PROBLEM STATEMENT => Scan the records for the string "agent" and copy every line that holds it.

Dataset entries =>

────

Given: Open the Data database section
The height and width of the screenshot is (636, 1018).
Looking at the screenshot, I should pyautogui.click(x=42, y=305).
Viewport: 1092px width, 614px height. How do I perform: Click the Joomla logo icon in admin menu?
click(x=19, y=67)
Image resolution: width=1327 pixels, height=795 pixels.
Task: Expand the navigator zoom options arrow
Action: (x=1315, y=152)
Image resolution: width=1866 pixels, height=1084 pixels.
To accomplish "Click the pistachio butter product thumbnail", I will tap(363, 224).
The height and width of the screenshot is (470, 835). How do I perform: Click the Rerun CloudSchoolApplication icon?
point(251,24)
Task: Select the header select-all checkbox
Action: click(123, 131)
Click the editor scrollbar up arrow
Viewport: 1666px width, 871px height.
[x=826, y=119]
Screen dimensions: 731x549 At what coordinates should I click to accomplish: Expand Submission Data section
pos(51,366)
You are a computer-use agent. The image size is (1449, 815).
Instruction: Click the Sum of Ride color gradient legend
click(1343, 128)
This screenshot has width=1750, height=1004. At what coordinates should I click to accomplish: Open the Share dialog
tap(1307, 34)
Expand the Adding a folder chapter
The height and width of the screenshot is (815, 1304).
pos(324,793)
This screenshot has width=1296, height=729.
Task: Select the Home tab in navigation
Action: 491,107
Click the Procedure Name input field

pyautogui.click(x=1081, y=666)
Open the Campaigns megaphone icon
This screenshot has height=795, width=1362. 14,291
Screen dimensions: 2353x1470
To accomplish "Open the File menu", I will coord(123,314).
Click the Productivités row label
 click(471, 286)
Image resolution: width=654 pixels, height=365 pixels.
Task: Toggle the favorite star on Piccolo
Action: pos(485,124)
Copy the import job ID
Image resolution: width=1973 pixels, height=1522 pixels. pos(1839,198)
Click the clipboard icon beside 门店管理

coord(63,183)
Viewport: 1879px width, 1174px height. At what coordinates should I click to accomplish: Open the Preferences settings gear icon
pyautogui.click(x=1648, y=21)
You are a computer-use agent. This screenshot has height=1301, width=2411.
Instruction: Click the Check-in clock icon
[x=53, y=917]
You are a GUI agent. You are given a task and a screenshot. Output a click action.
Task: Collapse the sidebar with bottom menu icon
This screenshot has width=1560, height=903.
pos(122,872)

────

WRITTEN ANSWER =>
You are a computer-use agent. The image size is (1449, 815).
You are a computer-use agent. This screenshot has height=1301, width=2411.
You are a GUI agent. You are given a task and a screenshot. Output a click action.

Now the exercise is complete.